マークを着けた第一号は明ノ心君だ。今年春から、出かけるときはバギーとバッグ、明美さんのバッグと3か所に着けている。
「自分で作ってはみたものの、心のハードルはありました。本当にいい方向に向かうのだろうかと。でも、今は着けて良かったと実感しています。コロナ禍で人と出会う機会が少ない中でも、マークに気付いたお母さんが自分の子どもに、どうして明ノ心がバギーに乗っているかを説明してくれたりする場面が増えています。障害をオープンにすることで、話しやすくなる効果があるんだと思います」
前向きに話す明美さんだが、ずっとこうだったわけではない。
明ノ心君が生まれてまもない頃、明美さんは息子が目を全然開けないことに気が付いた。指で開いて目をのぞき込んでみると、眼球が黒ではなく灰色で、横に揺れていた。インターネットで調べ、障害の可能性を知った。

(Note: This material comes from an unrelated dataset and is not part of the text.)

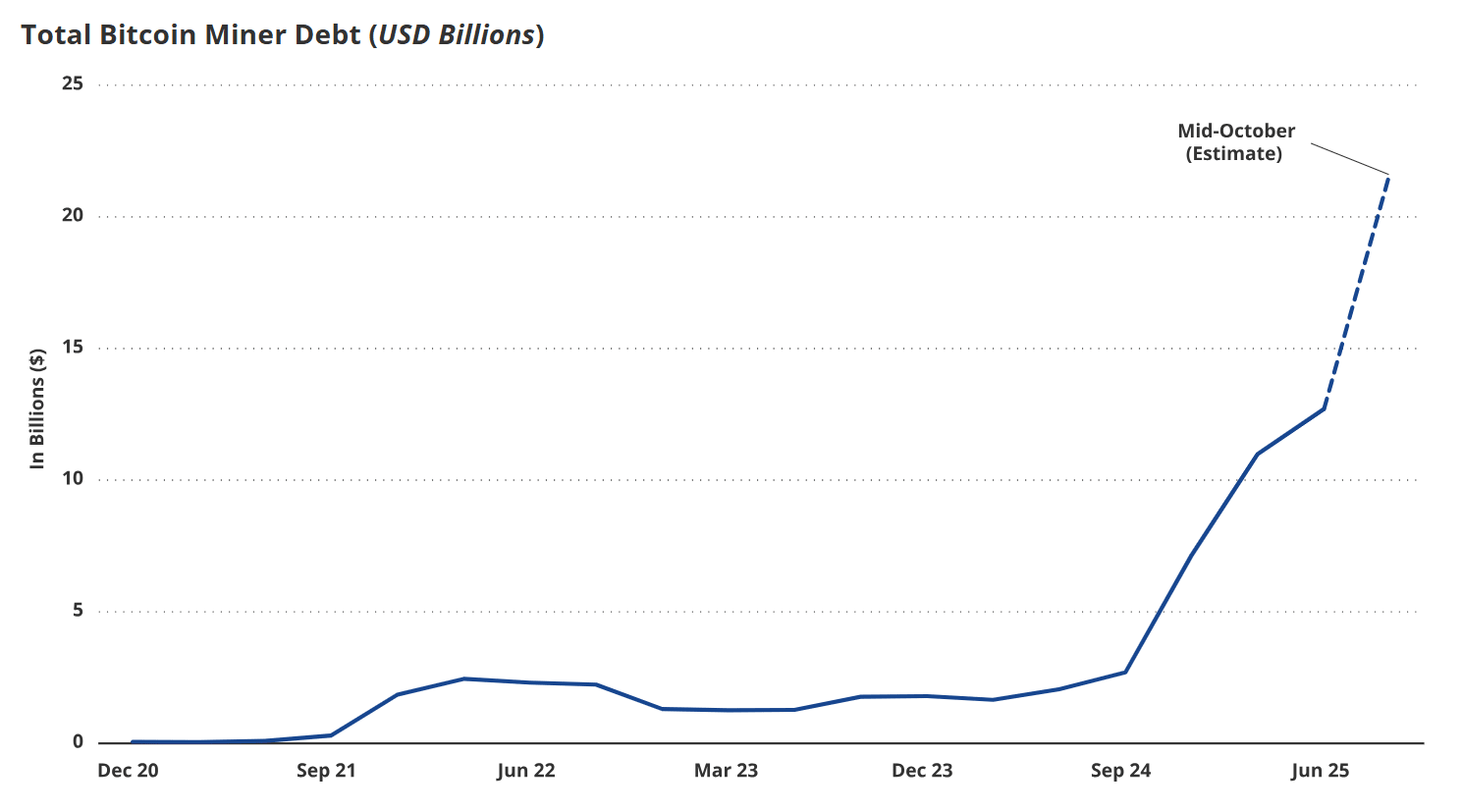1462x812 pixels.
Task: Click the 'Dec 20' x-axis label
Action: click(x=128, y=771)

生後2カ月で眼科に行ったところ、医師から将来、弱視になる可能性を告げられた。そして3カ月目、今度は自治体の健診で、両耳が聞こえないことが分かった。
明美さんは、その帰り道に泣いた。「これは夢なのか、本当のことなのか」。なぜこの子は耳が聞こえないのか。どうしてこんなことになったのか。自分の何がいけなかったのか……。自分を責めて毎日泣いた。
1週間ほどたったある日。息子を見ていて、ふと、気が付いた。明ノ心君は、何も変わっていない。毎日、懸命に生きようとしている赤ちゃんのままだ。変わったのは自分の心だけだということに。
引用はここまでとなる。